** TRECHO FORNECIDO **
---------------
Esses encontros possibilitaram reflexões sobre os processos de trabalho que circulam
dentro e fora dos pavilhões das unidades materno-infantis. A pesquisa, dessa forma,
109
revela sua potência ao transbordar seus pressupostos científicos e abrir espaço para
reflexões de todos envolvidos.
Os profissionais participantes desta pesquisa revelaram grandes dificuldades
vivenciadas cotidianamente, como burocracias administrativas, morosidade jurídica,
escassez de recursos humanos, físicos e financeiros somados ao emaranhado de
vulnerabilidades sociais em que essas mulheres, mães e presas se encontram. Apesar
da convivência diária com tais obstáculos, nomeados na presente pesquisa por
impotências, existem ações potentes que amenizam os efeitos massificantes da
prisão. A potência ocorre em espaços de reflexão e acolhimento das demandas
emocionais das presas no evento da maternidade, possíveis solturas e alternativas de
punições, oferecimento de visitas religiosas e informações sobre seu processo
criminal e sobre sua família, dentre outras ações. Em meio ao convívio da potência-
impotência, os sentimentos dos profissionais são intensos, de alegria e de tristeza,
coexistentes em toda a prática. Sejam sentimentos ou decisões, todas as potências e
impotências quando compartilhadas coletivamente são ressignificadas, promotoras
de novas reconfigurações de trabalho e edificadoras da atuação interdisciplinar.
---------------
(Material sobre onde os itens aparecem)
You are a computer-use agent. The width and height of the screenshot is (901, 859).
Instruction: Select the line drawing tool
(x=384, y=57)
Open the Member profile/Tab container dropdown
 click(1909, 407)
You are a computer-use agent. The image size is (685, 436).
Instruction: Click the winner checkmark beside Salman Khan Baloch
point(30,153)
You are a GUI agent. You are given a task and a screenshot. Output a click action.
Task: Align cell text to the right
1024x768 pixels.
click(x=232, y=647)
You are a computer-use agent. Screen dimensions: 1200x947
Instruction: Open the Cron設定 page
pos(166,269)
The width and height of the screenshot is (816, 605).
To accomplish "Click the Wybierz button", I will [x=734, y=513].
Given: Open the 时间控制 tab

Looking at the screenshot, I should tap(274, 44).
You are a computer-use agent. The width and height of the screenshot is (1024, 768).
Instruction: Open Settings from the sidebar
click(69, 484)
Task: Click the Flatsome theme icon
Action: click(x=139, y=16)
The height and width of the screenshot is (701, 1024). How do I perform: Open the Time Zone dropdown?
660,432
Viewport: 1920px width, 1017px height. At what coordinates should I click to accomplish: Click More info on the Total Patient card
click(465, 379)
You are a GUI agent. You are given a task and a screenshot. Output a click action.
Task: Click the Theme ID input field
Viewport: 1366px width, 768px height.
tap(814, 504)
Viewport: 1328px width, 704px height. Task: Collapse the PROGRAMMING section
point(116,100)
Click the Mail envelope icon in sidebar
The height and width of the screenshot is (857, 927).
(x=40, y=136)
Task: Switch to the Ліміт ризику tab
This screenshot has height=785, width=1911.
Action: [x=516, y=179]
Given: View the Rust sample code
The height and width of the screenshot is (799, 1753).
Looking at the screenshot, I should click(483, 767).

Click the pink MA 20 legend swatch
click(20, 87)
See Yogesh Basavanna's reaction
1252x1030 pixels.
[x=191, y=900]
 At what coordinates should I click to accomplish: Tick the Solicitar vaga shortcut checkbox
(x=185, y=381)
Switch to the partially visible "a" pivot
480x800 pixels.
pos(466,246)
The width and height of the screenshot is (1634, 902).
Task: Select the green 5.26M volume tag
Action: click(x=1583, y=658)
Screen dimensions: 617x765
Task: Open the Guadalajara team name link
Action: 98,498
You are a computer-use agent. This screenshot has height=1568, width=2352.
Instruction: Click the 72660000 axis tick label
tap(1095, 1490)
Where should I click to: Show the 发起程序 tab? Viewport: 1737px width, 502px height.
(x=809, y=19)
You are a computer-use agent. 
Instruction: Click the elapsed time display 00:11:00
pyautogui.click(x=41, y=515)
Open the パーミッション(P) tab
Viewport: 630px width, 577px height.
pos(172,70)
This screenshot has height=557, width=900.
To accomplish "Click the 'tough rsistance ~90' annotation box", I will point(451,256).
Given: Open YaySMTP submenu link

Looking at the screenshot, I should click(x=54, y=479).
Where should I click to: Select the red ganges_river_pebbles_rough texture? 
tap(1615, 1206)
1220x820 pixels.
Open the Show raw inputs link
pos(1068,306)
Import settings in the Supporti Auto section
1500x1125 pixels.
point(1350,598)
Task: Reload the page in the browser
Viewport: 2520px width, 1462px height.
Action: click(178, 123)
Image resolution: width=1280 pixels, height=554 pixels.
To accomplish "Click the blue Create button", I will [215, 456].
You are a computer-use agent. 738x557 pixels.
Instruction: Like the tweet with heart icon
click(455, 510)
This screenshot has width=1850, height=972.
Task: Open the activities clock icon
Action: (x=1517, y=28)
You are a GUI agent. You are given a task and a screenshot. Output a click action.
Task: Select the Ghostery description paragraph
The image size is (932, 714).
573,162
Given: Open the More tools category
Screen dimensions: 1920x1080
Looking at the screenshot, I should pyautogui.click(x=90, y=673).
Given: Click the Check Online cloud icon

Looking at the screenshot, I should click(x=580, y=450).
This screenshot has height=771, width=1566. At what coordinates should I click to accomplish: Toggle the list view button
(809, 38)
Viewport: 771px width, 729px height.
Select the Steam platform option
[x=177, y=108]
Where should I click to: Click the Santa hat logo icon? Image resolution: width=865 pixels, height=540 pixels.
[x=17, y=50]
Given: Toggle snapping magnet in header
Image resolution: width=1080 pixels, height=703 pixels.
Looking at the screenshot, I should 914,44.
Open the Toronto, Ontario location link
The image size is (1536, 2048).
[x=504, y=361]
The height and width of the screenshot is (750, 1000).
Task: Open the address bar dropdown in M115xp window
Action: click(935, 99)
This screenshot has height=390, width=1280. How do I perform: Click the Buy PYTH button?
---------------
** TAREFAS **
[A] Extraia do trecho fornecido a parte que vai de "Esses encontros possibilitaram" até "de todos envolvidos.", inclusive.
[B] No trecho fornecido, que nome a pesquisa dá aos obstáculos com que os profissionais convivem diariamente?

** RESPOSTAS **
[A]
Esses encontros possibilitaram reflexões sobre os processos de trabalho que circulam
dentro e fora dos pavilhões das unidades materno-infantis. A pesquisa, dessa forma,
109
revela sua potência ao transbordar seus pressupostos científicos e abrir espaço para
reflexões de todos envolvidos.

[B] Impotências.